What to produce: Reproduce the lines word for word, beginning with the line that contains "The image size is (965, 529)." and running through the end of the records, both ends included.

Stored rows:
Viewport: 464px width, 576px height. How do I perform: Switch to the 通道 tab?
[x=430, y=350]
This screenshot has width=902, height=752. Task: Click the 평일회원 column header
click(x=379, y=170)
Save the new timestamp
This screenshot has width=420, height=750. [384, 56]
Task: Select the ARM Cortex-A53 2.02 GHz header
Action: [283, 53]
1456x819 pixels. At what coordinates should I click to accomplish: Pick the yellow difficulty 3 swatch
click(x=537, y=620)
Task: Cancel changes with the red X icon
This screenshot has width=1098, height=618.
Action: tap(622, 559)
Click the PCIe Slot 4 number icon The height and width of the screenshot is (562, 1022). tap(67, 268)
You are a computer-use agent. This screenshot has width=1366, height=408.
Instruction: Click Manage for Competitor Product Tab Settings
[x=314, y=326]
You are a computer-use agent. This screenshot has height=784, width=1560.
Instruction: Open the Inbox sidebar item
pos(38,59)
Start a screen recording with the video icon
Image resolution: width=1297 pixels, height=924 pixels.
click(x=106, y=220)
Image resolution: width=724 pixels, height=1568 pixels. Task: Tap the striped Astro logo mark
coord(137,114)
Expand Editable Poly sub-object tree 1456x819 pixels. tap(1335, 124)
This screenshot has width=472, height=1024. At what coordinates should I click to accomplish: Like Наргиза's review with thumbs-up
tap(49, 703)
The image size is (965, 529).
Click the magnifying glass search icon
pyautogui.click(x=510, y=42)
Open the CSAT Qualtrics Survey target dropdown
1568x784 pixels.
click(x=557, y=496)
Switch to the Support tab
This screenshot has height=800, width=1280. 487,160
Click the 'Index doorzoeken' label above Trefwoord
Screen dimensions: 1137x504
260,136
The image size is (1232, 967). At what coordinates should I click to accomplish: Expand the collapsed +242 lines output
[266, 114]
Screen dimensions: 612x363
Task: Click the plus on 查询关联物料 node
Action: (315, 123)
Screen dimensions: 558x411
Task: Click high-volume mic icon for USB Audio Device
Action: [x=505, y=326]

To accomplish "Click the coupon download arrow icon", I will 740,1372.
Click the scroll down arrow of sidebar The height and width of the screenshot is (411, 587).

Output of the task:
The image size is (965, 529).
Click the magnifying glass search icon
pyautogui.click(x=510, y=42)
Open the CSAT Qualtrics Survey target dropdown
1568x784 pixels.
click(x=557, y=496)
Switch to the Support tab
This screenshot has height=800, width=1280. 487,160
Click the 'Index doorzoeken' label above Trefwoord
Screen dimensions: 1137x504
260,136
The image size is (1232, 967). At what coordinates should I click to accomplish: Expand the collapsed +242 lines output
[266, 114]
Screen dimensions: 612x363
Task: Click the plus on 查询关联物料 node
Action: (315, 123)
Screen dimensions: 558x411
Task: Click high-volume mic icon for USB Audio Device
Action: [x=505, y=326]

To accomplish "Click the coupon download arrow icon", I will 740,1372.
Click the scroll down arrow of sidebar The height and width of the screenshot is (411, 587).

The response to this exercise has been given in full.